Top of Text passage

But the international economic geography has changed dramatically over the last decade. New economic powers have become important players in global finance, trade, investment, and technological innovation. We need to encourage rising economic powers to assume responsibility for the international economic system consistent with their commercial and financial strength and the benefits they derive from its openness and stability. Their doing so also will significantly improve prospects for American firms and job growth.
Increased engagement in such forums as the G-20 and in bilateral arrangements such as the Strategic and Economic Dialogue with China, the U.S.-India Strategic Dialogue, and the U.S.-Russian Bilateral Presidential Commission will be important instruments to establish a more solid framework for our relationships, and will serve to strengthen the global economy.

Bottom of Text passage
Top of Data extract

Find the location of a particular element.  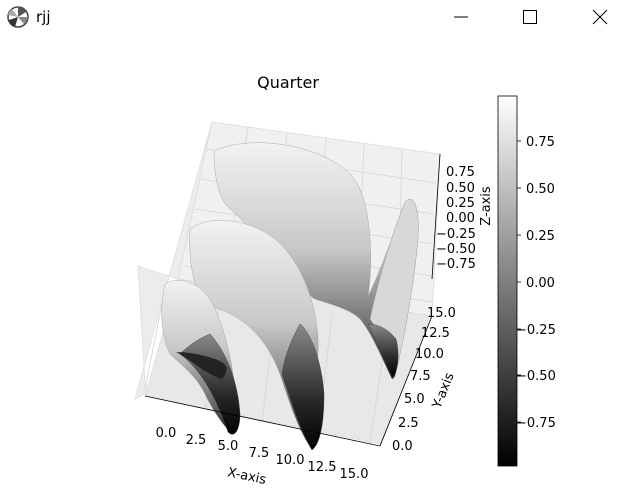

z-tick-label: 0.00 is located at coordinates (460, 218).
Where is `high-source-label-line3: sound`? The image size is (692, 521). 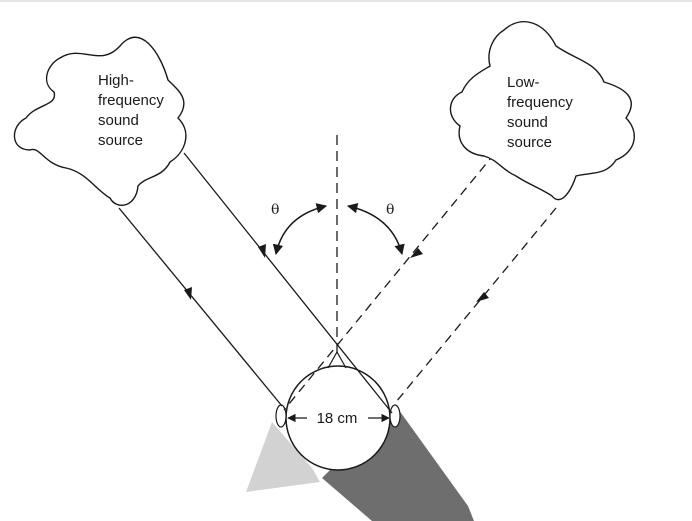 high-source-label-line3: sound is located at coordinates (118, 120).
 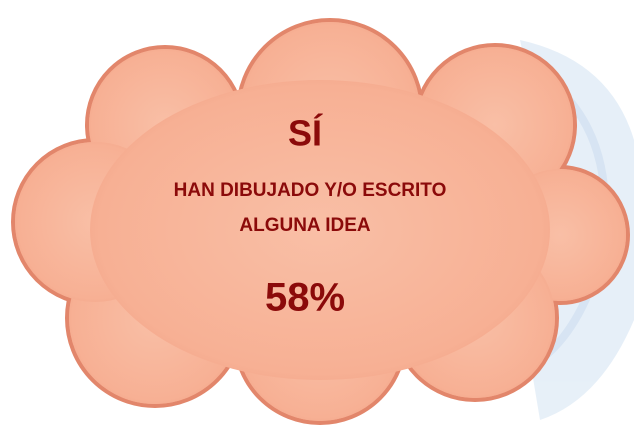 What do you see at coordinates (305, 226) in the screenshot?
I see `text-line: ALGUNA IDEA` at bounding box center [305, 226].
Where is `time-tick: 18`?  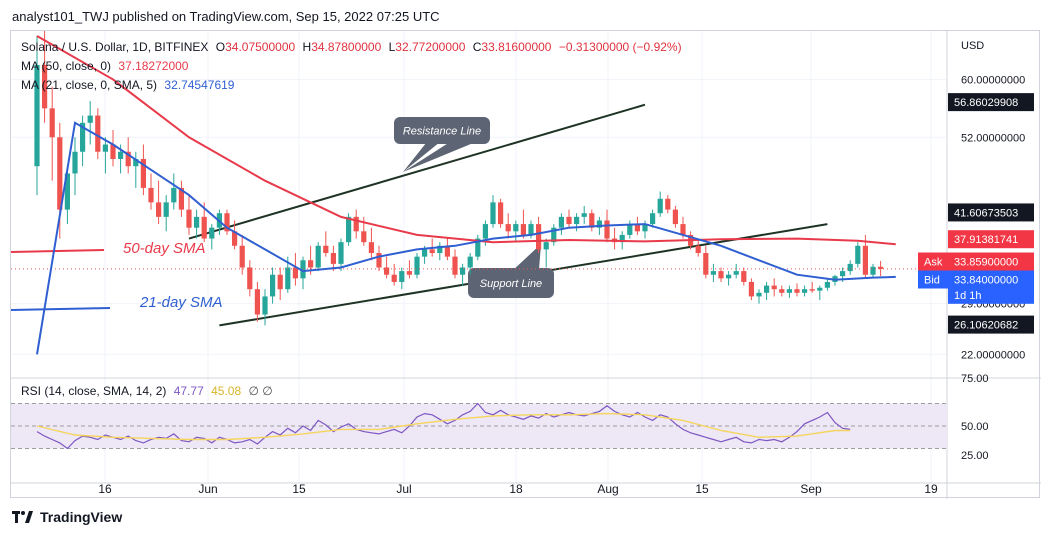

Bottom of Data extract

* **Instruction**
Transcribe the full passage on rising economic powers and the international economic system, word for word.

* **Your solution**
But the international economic geography has changed dramatically over the last decade. New economic powers have become important players in global finance, trade, investment, and technological innovation. We need to encourage rising economic powers to assume responsibility for the international economic system consistent with their commercial and financial strength and the benefits they derive from its openness and stability. Their doing so also will significantly improve prospects for American firms and job growth.
Increased engagement in such forums as the G-20 and in bilateral arrangements such as the Strategic and Economic Dialogue with China, the U.S.-India Strategic Dialogue, and the U.S.-Russian Bilateral Presidential Commission will be important instruments to establish a more solid framework for our relationships, and will serve to strengthen the global economy.